A Close Correlation between Third Kepler Law and Titius-Bode Rule

TL;DR

This paper reveals a mathematical connection between Kepler's third law and the Titius-Bode rule, showing that planetary distances follow an exponential pattern derived from orbital momentum relations.

Contribution

It demonstrates that the Titius-Bode rule can be derived from Kepler's third law without assuming exponential distance, using a Taylor expansion of planetary distances.

Findings

Planet orbital momentum is effectively a function of planetary distance.

Planet distances approximate an exponential form in the linear regime.

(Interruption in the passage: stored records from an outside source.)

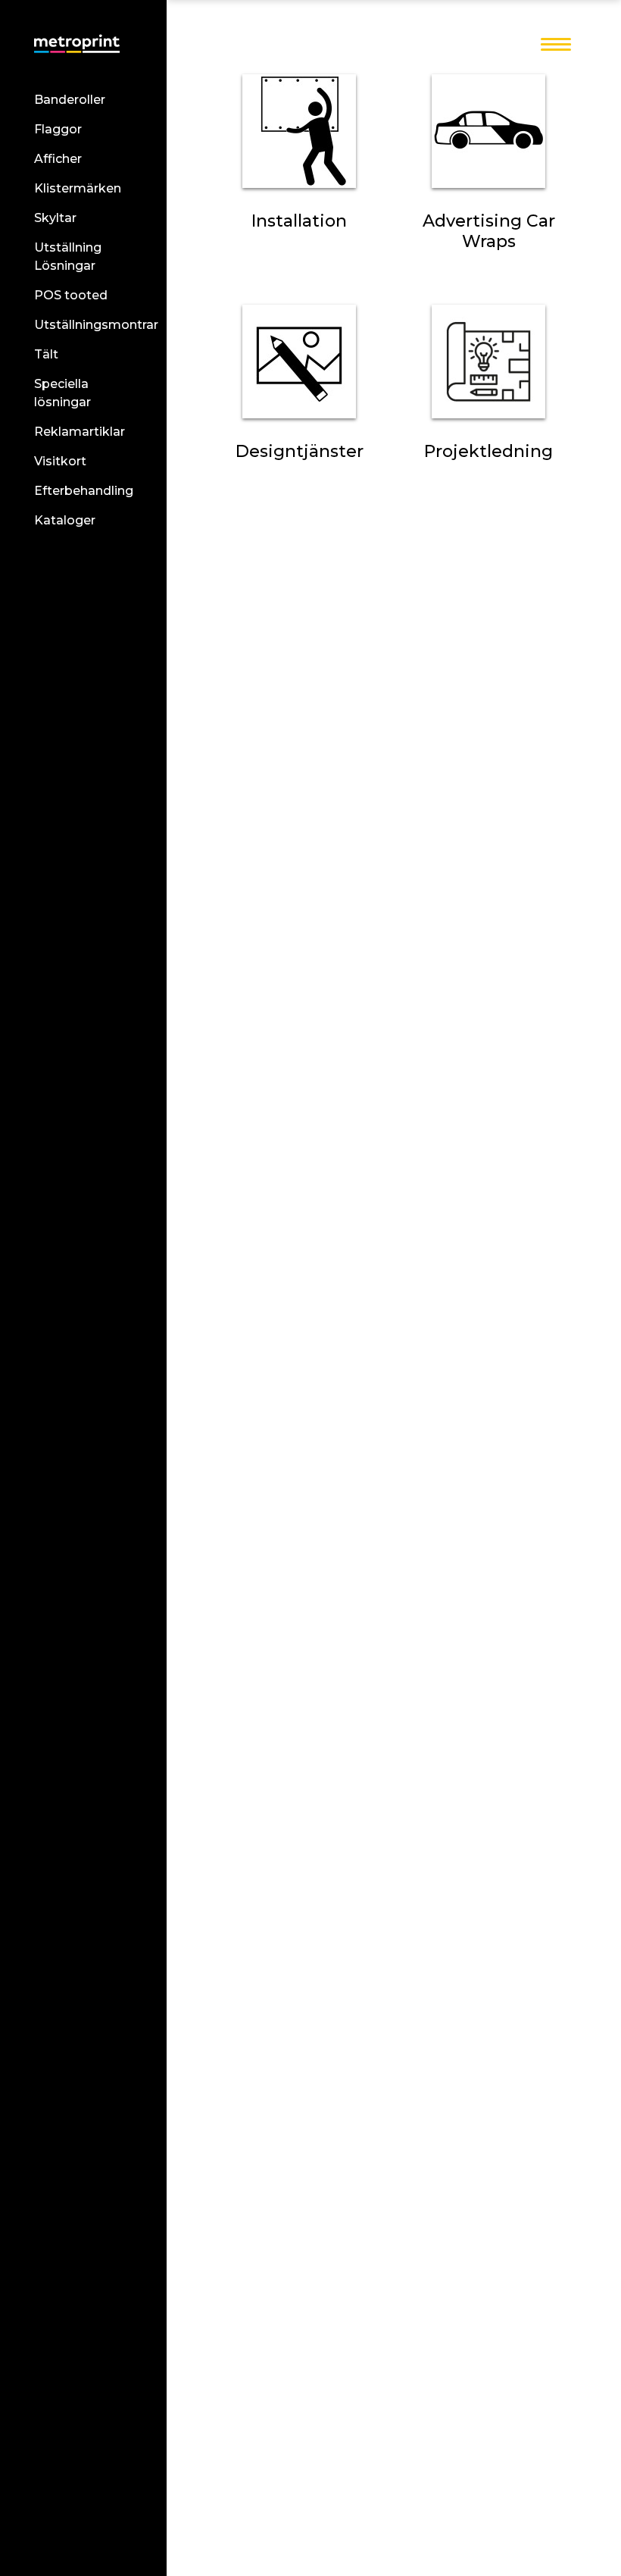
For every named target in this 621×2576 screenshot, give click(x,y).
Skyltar (55, 218)
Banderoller (69, 99)
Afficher (58, 159)
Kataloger (64, 520)
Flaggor (58, 129)
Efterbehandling (83, 491)
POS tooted (71, 295)
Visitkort (60, 461)
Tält (46, 354)
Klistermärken (77, 188)
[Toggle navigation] (556, 45)
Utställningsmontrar (96, 325)
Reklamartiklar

Quantized orbital momenta follow a geometric progression.

Abstract

In this work we present a close correlation between third Kepler law and Titius-Bode empirical rule. Concretely, we demonstrate that third Kepler law, or, corresponding equilibrium condition between centrifugal and Newtonian gravitational force, implies that planet orbital momentum becomes effectively a function of the planet distance as unique variable and vice versa. Then, approximation of the planet distance by its first order Taylor expansion over planet orbital momentum holds an exponential form corresponding to Titius-Bode rule. In this way it is not necessary postulate exponential form of the planet distance (as it has been done by Scardigli) but only discrete values of its argument. Physically, it simply means that, in the linear approximation, "quantized" planets orbital momentums do a geometrical progression.